Games for Teaching Prepositional Phrases in Middle School

Grammar games make learning fun.

Learning parts of speech is necessary, but it does not have to be boring. Grammar games reinforce a particular language feature, such as prepositional phrases, without putting students to sleep. Middle school students actually look forward to grammar lessons when learning involves playing games that require thinking on the spot, racing the clock, interacting and performing.

1 Knock Once

After introducing prepositional phrases, have students show what they know. Read a passage out loud and instruct students to knock once on their desks when they hear a prepositional phrase. For a quieter version, distribute copies of a reading and have students work in small groups to underline all the prepositional phrases. The group that finds the most wins. Ernest Hemingway’s "Hills like White Elephants" is loaded with prepositional phrases. Text of Hemingway’s opening paragraph, which contains 22 prepositional phrases, can be found online at the Garden of Phrases web site.

2 Sentence Wars

Working in teams, students are provided lists of 10 prepositions ("beyond," "for," "under") and 10 noun phrases ("these cats," "intelligence," "my personal wealth," "an apple pie"). When the timer starts, teams must use all words on the lists to create 10 complete sentences that contain prepositional phrases. The first team to write their correct sentences on the board wins. Note: The entire class can work from the same lists, or each team can draw 10 prepositions and 10 noun phrases out of a hat.

3 Weave a Tale

For a fun holiday or any day game, have students sit in a circle and create a story together. The teacher begins the story. Around Halloween, a story might start, “Two friends went for a walk under a full moon on Halloween night..." Have students continue the story as it goes around the circle. Every student must advance the story by contributing a line that includes at least one prepositional phrase. Prizes make the game more enticing: Students weave their tale while unrolling toilet paper with prizes tucked away at intervals. Their turn ends when they find a prize—-a spider ring, a wrapped gummy worm, a plastic bug—and have advanced the plot while including a prepositional phrase.

4 Bad Day Charades

Introduce this game by telling students that Clumsy Clem/Clementine is having a bad day and keeps getting hurt. Divide the class into two groups and have each group come up with six situations that answer the question: “How did Clumsy Clem(entine) get hurt?" Each clumsy action must include a prepositional phrase such as “ran into the wall,” “tripped on her/his shoelaces” or “slipped on a banana peel.” Students write their situations on slips of paper and fold them in half. They give their phrases to the other team, where one team member pantomimes each action for their own group to guess.

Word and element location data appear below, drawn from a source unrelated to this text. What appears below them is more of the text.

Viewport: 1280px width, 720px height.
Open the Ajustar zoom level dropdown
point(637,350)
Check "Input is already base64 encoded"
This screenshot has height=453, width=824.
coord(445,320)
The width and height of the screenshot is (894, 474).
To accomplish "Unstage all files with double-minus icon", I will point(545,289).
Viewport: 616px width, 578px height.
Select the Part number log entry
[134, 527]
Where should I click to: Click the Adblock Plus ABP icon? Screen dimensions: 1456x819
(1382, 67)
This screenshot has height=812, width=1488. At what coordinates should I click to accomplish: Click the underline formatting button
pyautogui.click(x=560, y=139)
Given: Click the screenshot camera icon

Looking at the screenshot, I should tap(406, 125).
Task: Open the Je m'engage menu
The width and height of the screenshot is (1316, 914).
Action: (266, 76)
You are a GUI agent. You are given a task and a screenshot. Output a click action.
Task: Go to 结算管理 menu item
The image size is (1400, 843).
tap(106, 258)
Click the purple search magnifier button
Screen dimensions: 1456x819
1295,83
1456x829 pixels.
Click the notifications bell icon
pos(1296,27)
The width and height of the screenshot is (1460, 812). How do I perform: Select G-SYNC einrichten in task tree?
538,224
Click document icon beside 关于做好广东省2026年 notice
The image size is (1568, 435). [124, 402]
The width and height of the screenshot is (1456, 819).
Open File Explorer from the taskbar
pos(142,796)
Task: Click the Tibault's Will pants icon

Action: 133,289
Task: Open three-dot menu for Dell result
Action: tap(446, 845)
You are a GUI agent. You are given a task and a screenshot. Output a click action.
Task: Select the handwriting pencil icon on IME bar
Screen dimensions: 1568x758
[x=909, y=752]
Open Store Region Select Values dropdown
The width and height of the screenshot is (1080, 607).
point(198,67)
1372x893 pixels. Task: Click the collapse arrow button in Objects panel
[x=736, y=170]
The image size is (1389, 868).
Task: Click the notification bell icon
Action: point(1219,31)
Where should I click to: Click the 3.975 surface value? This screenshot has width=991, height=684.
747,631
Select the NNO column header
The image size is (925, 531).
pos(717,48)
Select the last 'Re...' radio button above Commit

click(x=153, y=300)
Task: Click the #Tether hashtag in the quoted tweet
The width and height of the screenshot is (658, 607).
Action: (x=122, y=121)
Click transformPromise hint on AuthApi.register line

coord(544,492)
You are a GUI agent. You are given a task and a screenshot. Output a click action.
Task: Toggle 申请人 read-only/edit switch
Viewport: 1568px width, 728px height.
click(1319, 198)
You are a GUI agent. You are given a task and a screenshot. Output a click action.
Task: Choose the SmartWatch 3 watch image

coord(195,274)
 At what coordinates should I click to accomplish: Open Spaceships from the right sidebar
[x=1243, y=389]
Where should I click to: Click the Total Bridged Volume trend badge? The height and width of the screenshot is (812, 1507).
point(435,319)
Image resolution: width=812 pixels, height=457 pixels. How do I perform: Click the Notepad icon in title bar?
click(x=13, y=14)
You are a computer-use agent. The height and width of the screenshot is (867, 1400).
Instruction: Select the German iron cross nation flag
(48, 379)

5 Prepositional Phrase Jeopardy

Have students make up question-and-answer sets in at least four categories with five questions each. Answers must include a prepositional phrase. For example, a “Shrek” category may include the answer “in Far Far Away” for the question “Where was Fiona's parents' castle?” A “nursery rhymes” category might have the answer “on a tuffet” for “Where did Little Miss Muffet sit?” Students also can choose weightier categories like science and geography.

6 Drama Time

Provide magazines for the class. Have students work in pairs or groups of three to clip an advertisement and create a short skit based on the picture. The dialogue for their skit must include at least 10 prepositional phrases. Students then act out their skits for the class.

7 Sing It

Distribute lyrics of a popular song that contains prepositional phrases. For example, “I’m a Believer” begins, “I thought love was only true IN FAIRY TALES, meant FOR SOMEONE ELSE but not FOR ME.” Have students replace all prepositional phrases with others that would make the song funny. Students can perform the new version of their song for the class. Instead of working with an assigned song, students could create their own rap, song or slam poetry that is rich in prepositional phrases.

Bonnie Denmark has devoted her professional life to intercultural, educational and accessibility issues. With an MA in linguistics and teacher certification in English, ESL and Spanish, she has worked as a computational linguist, educator and writer. Denmark has worked internationally as a language instructor, educational technology consultant and teacher trainer.